Our practice is to use an initial dose of 50000-75000 lipase units with meals and 25000-50000 lipase units with snacks, administered over the duration of the meal, rather than just at the start. A normal diet is recommended, as is the cessation of smoking and alcohol consumption. In non-responders, patient education, flexible dosing of PERT, increasing the dose of PERT, and adjunctive acid suppression can be attempted, and achieves a response in most patients.
PEI is an important clinical entity that is often under recognised and undertreated. The symptoms of PEI generally appear late in the disease course and are non-specific. Clinically important nutritional deficiencies precede symptoms and contribute to significant morbidity and mortality. Unfortunately there is no widely available non-invasive test that is accurate in the early stages of PEI, and this should be a priority for future research.
Invasive direct pancreatic function tests are the reference standard, especially in mild PEI, but are unavailable outside of research centres. A combination of clinical history, nutritional assessment and measurement of FE-1 is a pragmatic but imperfect approach.
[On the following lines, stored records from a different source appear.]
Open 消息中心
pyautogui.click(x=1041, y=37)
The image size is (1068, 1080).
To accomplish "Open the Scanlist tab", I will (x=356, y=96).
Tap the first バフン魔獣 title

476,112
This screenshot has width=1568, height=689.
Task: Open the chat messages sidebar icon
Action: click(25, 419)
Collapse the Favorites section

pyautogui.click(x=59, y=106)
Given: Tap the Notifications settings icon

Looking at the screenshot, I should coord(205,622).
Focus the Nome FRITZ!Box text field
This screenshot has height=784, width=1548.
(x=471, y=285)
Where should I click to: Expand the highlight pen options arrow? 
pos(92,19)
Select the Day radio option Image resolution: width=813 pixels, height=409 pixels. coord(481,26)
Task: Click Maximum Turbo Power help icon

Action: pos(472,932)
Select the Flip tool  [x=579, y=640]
In PERT we have an effective and safe treatment for PEI that improves symptoms and nutritional status in the majority patients, and improves survival in patients with pancreatic carcinoma. Although the variety of PERT preparations and recommended dosing regimens can be intimidating to practising clinicians, international consensus is now emerging.
There are opportunities for further research and developments in diagnostics that should be explored, but first we must do the simple things well. This is a condition with significant morbidity that has an effective treatment. The critical step in making the diagnosis of PEI is to consider it.